• **Trecho do documento**
● ● ●
Os acordos de cooperação premiada e a aplicação da pena – Por Afranio Silva Jardim
Por Afranio Silva Jardim – 23/05/2017
Agora começo a entender por que não são divulgados os prêmios prometidos aos delatores.
Impressionante é o “desembaraço festivo” dos corruptores da Odebrecht e dos “marqueteiros” João Santana e Mônica Moura, segundo se vê pelos vídeos de suas delações.
Os maiores corruptores da América Latina ficarão praticamente impunes? Emílio Odebrecht, ao que sei, não ficou preso sequer um dia. Seu filho, Marcelo, não ficará preso por mais de 3 anos, segundo antiga delação premiada, embora condenado a várias dezenas de anos!!! E os referidos “marqueteiros” estarão livres para sempre??? Isto vale também para a recente “delação” do grupo JBS.
Por que não se esclarece qual o ” prêmio” desses sinistros personagens e dos diversos outros executivos da Odebrecht e dos “donos” da JBS?
Ao que parece, estes empresários corruptores ficarão isentos até mesmo de serem indiciados em inquéritos policiais, que são necessários para apurar suas condutas em detalhes. Isso foi dito por uma emissora de rádio, quando as suas delações estavam para ser homologadas.
Se assim for, a meu juízo, teremos mais uma ilegalidade da chamada ” Operação Lava-Jato”, pois o artigo quarto, da Lei 12.850/13, não prevê este benefício aos delatores.
O que se percebe é que o nosso ” sistema de justiça criminal” continua contaminado pela ideologia decorrente de uma sociedade de classes. A sua seletividade é gritante pois, no caso em espécie, objetiva punir apenas os políticos corruptos. Empresário punido, só se for o ” amigo do Lula”…
O Estado de Direito é incompatível com este poder discricionário que o Ministério Público Federal julga lhe ter sido outorgado …
Por exemplo: qual o critério utilizado pelos Procuradores da República para aceitarem ou não esta ou aquela “delação”? Quem fiscaliza tudo isso? Que poder ilimitado é este? A sociedade não tem direito de saber como se negociam penas e regime de penas?
Procuradores da República e réus confessos estão criando penas e regimes de penas não previstos em nosso sistema jurídico; pior, estão criando penas e regimes de penas vedados pelo Direito Penal e Processual Penal. Tenho denunciado, de forma reiterada, tudo isso aqui no site Empório do Direito. Trata-se do absurdo do “negociado acima do legislado” …
A televisão mostrou a “festança” que são estas penas a serem cumpridas em “regime domiciliar diferenciado”. Diferenciadas são as mansões destes corruptos confessos.
Pode-se dizer que a Lava Jato é cadeia para quem eles desejam e mansões para quem eles desejam. Punição para quem eles desejam e impunidade para quem eles desejam. Eles decidem a quem se aplica a Lei Penal e a quem não se aplica a Lei Penal … Virou uma verdadeira “bagunça” o nosso sistema de justiça criminal.
Desta forma, ficarão praticamente impunes todos aqueles que “sequestraram” nossa frágil democracia com o dinheiro do povo.
A história não os absolverá, nem mesmo aqueles que estão sendo complacentes com os crimes destes corruptores.
Agora, começo a entender esta falta de “transparência” em relação aos acordos de cooperação premiada (delação premiada).
● ● ●
• **Entradas fornecidas**
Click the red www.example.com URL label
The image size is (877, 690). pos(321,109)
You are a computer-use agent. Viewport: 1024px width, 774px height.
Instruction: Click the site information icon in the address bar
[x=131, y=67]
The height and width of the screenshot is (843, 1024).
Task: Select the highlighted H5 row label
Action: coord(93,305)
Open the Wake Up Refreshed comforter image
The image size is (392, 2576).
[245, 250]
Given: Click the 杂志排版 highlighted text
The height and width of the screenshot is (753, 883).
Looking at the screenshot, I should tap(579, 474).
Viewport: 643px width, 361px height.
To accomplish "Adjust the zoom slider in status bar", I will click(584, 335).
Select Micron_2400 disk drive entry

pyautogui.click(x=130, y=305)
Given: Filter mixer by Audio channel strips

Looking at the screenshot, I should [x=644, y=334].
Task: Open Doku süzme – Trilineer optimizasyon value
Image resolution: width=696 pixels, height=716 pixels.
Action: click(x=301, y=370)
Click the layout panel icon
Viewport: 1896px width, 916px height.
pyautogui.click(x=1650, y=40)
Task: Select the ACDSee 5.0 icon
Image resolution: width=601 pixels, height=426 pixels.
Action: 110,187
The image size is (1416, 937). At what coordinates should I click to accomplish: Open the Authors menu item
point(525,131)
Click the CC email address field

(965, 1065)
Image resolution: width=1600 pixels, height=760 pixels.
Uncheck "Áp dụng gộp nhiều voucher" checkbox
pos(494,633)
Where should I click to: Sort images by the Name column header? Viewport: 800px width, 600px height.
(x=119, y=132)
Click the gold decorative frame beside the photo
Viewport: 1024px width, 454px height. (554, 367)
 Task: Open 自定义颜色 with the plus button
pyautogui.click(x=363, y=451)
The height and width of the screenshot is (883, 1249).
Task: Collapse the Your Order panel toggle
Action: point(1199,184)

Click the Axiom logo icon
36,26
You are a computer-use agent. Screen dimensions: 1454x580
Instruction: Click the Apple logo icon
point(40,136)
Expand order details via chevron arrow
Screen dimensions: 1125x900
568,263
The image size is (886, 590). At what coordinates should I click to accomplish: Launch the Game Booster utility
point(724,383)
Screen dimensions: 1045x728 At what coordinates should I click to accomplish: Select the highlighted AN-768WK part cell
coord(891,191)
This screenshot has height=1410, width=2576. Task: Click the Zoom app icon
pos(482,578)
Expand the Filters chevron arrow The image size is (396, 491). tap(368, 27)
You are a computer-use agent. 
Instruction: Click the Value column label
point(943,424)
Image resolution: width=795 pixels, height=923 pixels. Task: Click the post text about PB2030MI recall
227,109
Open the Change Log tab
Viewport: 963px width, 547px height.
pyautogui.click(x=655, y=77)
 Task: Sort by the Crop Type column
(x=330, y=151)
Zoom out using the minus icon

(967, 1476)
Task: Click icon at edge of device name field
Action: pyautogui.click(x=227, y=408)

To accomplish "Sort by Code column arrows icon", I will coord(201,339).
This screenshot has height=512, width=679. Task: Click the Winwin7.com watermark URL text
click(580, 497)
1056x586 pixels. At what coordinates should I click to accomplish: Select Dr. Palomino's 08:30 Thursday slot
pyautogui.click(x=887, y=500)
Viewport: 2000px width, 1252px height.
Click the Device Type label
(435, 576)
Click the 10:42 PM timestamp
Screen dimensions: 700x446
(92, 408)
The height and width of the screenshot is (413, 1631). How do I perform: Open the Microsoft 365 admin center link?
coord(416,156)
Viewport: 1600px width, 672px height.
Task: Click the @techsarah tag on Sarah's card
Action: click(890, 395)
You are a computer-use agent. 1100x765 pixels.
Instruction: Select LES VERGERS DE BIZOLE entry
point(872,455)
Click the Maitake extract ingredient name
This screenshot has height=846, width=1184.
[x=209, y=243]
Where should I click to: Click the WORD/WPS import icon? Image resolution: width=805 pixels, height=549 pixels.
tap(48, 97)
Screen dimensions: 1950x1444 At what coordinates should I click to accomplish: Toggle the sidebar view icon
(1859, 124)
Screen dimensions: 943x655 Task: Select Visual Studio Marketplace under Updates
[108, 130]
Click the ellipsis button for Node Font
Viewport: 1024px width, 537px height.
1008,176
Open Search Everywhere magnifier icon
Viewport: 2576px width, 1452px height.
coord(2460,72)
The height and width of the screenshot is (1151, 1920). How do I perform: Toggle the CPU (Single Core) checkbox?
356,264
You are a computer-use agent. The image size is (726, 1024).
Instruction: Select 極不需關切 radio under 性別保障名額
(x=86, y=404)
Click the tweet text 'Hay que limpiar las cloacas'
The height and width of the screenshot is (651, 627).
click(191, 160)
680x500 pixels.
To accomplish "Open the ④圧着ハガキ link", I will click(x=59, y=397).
● ● ●
• **Complete o seguinte**
#1 Diga se cada afirmação combina com o texto sobre delação premiada, respondendo sim ou não e citando as palavras do texto que decidem: (a) Emílio Odebrecht ficou preso alguns dias; (b) o artigo quarto da Lei 12.850/13 não prevê esse benefício aos delatores; (c) Marcelo Odebrecht ficará preso por mais de 3 anos.
#2 Retome o texto sobre delação premiada logo depois da última frase dele.
Nada do que se pede aqui depende das entradas.

• **Lista de respostas**
#1
(a) Não. "Emílio Odebrecht, ao que sei, não ficou preso sequer um dia."
(b) Sim. "pois o artigo quarto, da Lei 12.850/13, não prevê este benefício aos delatores."
(c) Não. "Seu filho, Marcelo, não ficará preso por mais de 3 anos"

#2
Algumas matérias, publicadas na “mídia alternativa”, esclarecem que os delatores da empresa Odebrecht combinaram com o Ministério Público Federal a aplicação de uma suave pena (ainda não divulgada), sem que sejam sequer indiciados em inquéritos policiais e sejam réus em processos criminais. Vale dizer, penas de “prisão” domiciliares sem sentença penal condenatória, sem título executivo penal !!! Parece que o mesmo está destinado para os irmãos Batista da JBS.
A chamada “Operação Lava Jato” ousa chegar a este total absurdo jurídico: simulacro de pena, sem inquérito policial, sem processo e sem sentença penal condenatória !!! O espanto maior é que esta violência ao Estado de Direito foi homologada no âmbito do Supremo Tribunal Federal !!!
Vejam tudo através dos seguintes links:
Para tentar coibir situações inusitadas como estas, é que temos sustentado que o acordo de cooperação premiada não pode individualizar a pena e seu regime, pois a aplicação das sanções penais é ato jurisdicional, de exclusiva competência do Poder Judiciário.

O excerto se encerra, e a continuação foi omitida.